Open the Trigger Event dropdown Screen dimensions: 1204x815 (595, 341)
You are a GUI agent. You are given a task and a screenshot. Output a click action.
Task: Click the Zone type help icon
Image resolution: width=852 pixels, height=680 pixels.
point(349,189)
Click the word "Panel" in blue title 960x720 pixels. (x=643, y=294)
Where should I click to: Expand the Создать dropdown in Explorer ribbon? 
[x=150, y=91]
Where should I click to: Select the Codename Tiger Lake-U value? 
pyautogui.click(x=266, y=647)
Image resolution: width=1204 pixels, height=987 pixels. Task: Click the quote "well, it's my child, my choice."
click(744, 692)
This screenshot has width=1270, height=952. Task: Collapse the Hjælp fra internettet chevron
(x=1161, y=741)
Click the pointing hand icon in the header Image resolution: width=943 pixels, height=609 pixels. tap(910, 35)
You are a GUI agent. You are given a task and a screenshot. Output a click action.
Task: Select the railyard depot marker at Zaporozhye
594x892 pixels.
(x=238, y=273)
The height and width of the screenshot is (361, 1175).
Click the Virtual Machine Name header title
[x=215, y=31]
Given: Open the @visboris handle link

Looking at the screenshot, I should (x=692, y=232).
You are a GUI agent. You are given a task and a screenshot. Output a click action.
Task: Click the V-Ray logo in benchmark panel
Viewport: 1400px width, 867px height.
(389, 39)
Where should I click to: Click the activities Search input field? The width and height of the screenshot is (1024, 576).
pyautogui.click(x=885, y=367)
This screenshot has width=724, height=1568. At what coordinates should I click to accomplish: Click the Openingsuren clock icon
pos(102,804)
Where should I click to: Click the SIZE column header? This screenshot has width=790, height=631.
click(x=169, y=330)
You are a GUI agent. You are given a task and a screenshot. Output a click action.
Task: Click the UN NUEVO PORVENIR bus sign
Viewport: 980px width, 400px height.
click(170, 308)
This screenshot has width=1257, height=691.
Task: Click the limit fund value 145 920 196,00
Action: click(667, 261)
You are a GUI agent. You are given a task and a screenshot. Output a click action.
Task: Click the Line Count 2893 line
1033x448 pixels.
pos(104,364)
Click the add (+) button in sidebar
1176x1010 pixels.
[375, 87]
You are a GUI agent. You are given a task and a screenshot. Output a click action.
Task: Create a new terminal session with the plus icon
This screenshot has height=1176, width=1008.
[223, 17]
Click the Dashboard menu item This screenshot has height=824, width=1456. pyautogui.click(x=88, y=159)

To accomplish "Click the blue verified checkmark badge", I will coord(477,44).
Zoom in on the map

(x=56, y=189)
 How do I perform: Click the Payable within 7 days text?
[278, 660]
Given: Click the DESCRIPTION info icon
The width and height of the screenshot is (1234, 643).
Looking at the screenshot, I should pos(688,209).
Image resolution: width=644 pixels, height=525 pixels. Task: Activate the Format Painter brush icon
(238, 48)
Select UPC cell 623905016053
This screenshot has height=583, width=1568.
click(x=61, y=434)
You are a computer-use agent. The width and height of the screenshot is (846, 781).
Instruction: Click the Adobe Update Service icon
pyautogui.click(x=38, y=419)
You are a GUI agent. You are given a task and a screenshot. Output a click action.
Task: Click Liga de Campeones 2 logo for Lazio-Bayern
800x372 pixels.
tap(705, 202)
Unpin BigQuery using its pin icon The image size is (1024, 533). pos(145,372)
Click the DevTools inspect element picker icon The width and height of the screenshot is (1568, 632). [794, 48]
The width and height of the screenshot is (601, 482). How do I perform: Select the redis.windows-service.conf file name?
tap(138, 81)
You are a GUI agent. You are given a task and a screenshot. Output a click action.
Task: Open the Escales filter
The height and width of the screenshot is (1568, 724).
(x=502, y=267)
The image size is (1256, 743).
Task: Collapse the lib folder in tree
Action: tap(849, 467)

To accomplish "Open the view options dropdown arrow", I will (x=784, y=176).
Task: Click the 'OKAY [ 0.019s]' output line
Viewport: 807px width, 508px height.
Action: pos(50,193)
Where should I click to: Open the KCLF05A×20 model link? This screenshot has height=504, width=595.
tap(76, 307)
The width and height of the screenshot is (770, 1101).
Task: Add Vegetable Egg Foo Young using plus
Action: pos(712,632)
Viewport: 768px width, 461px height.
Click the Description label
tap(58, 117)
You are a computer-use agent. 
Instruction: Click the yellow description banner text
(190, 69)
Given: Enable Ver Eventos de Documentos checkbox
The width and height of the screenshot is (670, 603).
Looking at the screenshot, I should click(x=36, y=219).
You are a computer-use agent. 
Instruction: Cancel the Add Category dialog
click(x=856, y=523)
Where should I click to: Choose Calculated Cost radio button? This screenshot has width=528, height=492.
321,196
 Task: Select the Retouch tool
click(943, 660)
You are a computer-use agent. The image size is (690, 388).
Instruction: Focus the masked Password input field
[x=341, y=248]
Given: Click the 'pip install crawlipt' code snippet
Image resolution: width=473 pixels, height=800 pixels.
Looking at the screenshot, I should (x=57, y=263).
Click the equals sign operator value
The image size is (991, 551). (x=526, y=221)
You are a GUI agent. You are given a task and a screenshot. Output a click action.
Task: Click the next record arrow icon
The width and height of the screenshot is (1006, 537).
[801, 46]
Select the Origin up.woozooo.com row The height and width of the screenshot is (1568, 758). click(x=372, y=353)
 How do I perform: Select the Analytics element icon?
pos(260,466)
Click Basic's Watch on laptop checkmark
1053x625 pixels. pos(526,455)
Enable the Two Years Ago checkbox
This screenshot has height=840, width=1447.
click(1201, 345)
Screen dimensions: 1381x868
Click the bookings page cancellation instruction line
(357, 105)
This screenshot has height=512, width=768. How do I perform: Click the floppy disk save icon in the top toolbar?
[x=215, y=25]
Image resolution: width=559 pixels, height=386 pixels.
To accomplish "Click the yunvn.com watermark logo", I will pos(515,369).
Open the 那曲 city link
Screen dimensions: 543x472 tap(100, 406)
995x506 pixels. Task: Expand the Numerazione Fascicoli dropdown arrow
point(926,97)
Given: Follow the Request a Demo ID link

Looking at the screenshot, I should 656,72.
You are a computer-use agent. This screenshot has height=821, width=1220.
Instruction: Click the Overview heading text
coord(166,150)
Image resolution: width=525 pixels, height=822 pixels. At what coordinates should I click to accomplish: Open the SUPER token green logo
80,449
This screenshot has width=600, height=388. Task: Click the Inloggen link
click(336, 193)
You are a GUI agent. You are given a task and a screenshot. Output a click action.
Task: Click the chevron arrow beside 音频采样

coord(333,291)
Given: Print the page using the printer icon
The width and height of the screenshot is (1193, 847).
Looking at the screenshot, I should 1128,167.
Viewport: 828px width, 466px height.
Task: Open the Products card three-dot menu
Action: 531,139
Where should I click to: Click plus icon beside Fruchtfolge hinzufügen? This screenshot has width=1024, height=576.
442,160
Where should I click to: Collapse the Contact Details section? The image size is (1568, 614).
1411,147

------------------------------

**Prompt**. Return every line of the entries above that the string "checkbox" appears in.

**Written answer**.
Given: Enable Ver Eventos de Documentos checkbox
Enable the Two Years Ago checkbox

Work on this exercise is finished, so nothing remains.